L'Australia autorizza l'impianto di GNL di North West Shelf di Woodside a operare fino al 2070.

  • L'approvazione segue un processo di revisione di sei anni, caratterizzato da ritardi e opposizioni ambientali.
  • La proroga consente la continuazione dell'attività di un importante impianto di GNL che fornisce i mercati globali.
  • Il governo impone condizioni relative ai livelli di emissioni inquinanti nell'aria.

L'Australia ha approvato la proposta di Woodside Energy di prolungare la durata operativa del suo impianto di gas North West Shelf fino al 2070.

Questa decisione arriva dopo un lungo processo di revisione durato sei anni, caratterizzato da notevoli ritardi, numerosi ricorsi e una forte opposizione da parte delle organizzazioni ambientaliste, ha riportato Reuters in un articolo.

L'approvazione consente la prosecuzione delle operazioni presso l'importante impianto di gas naturale situato al largo della costa dell'Australia occidentale per un periodo aggiuntivo, estendendo la data di dismissione inizialmente prevista.

Processo di revisione

Woodside Energy, una delle principali aziende australiane di petrolio e gas naturale, ha richiesto la proroga per il suo progetto di punta North West Shelf, che da decenni è un fornitore chiave di gas naturale liquefatto (GNL) ai mercati globali.

Il lungo processo di revisione ha comportato rigorose valutazioni di impatto ambientale e la considerazione delle preoccupazioni delle parti interessate, comprese quelle sollevate dai gruppi ambientalisti che hanno espresso preoccupazioni riguardo alle implicazioni ambientali a lungo termine del progetto e al suo contributo alle emissioni di gas serra.

Nonostante queste obiezioni, il governo alla fine ha preso posizione a favore di Woodside Energy, aprendo la strada alla continuazione della produzione e dell'esportazione di gas dal North West Shelf fino alla seconda metà del XXI secolo.

Si prevede che la proroga avrà implicazioni significative per il settore energetico australiano, le esportazioni di GNL e gli sforzi compiuti per raggiungere gli obiettivi di riduzione delle emissioni.

Situato sulla penisola di Burrup, nell'Australia occidentale, l'impianto di North West Shelf è il più grande e antico impianto di gas naturale liquefatto dell'Australia, e svolge un ruolo cruciale nella fornitura ai mercati asiatici.

Preoccupazioni ambientali

Il ministro dell'Ambiente, Murray Watt, ha dichiarato in una nota che l'approvazione per la proroga del progetto comporterà condizioni rigorose, in particolare per quanto riguarda l'impatto dei livelli di emissioni inquinanti nell'aria.

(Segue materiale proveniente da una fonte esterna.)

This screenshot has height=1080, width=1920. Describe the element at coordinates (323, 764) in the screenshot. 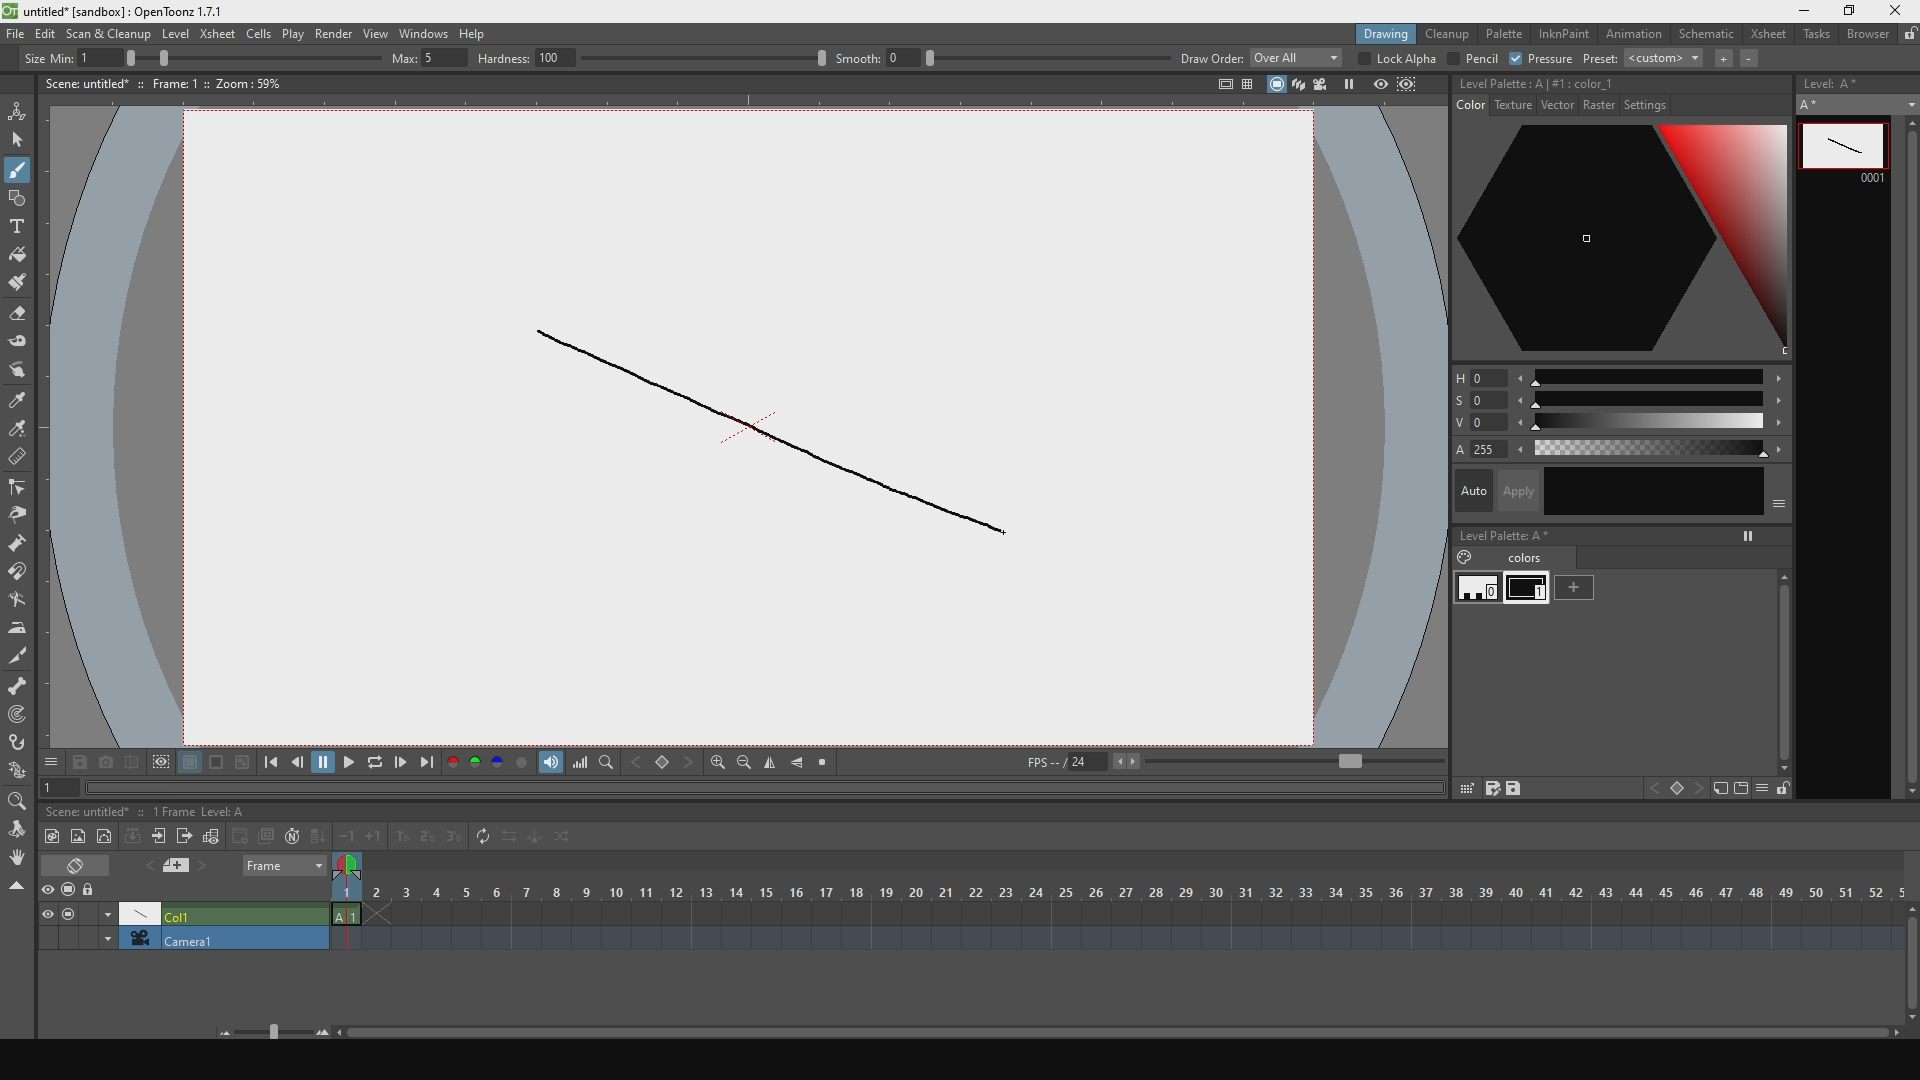

I see `pause` at that location.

In seguito all'annuncio, le azioni di Woodside hanno registrato un balzo del 4% nel pomeriggio, incrementando i guadagni accumulati durante la giornata di negoziazione.

L'approvazione attuale del progetto scadrà nel 2030.

Woodside ha presentato la domanda di proroga nel 2018, che è stata sottoposta a revisione sia a livello statale che federale. Ciò è stato dovuto a priorità contrastanti riguardanti la sicurezza energetica e le conseguenze ambientali del progetto.

Woodside, il principale produttore di gas australiano, sta gettando le basi per collegare nuovi giacimenti di gas al suo impianto di GNL tramite questa estensione. Si prevede che questo sviluppo rilascerà fino a 4,3 miliardi di tonnellate metriche di emissioni di carbonio durante la sua vita operativa.

Decisioni governative e collaborazioni

Il governo dello stato dell'Australia Occidentale ha concesso l'approvazione per il contestato progetto a dicembre, decisione raggiunta dopo un'ampia fase di revisione che ha incluso la valutazione di circa 800 ricorsi presentati da attivisti ambientali e cittadini preoccupati.

L'enorme numero di ricorsi ha sottolineato il notevole interesse pubblico e il dibattito che ha suscitato la proposta di sviluppo.

Prima delle elezioni politiche federali del mese di maggio, il governo federale ha adottato un approccio cauto al progetto, rinviando due volte la decisione finale.

Di fronte al calo della produzione dei suoi originari giacimenti di gas offshore nella piattaforma continentale nord-occidentale, una proroga decennale consente a Woodside di procedere con lo sviluppo del suo progetto offshore Browse, rimasto a lungo inattivo, che fornirà gas all'impianto di Karratha.

Il progetto North West Shelf è una collaborazione che vede coinvolte Woodside e le seguenti aziende: BP, Chevron, Shell, le giapponesi Mitsui & Co e Mitsubishi Corp, e la cinese CNOOC.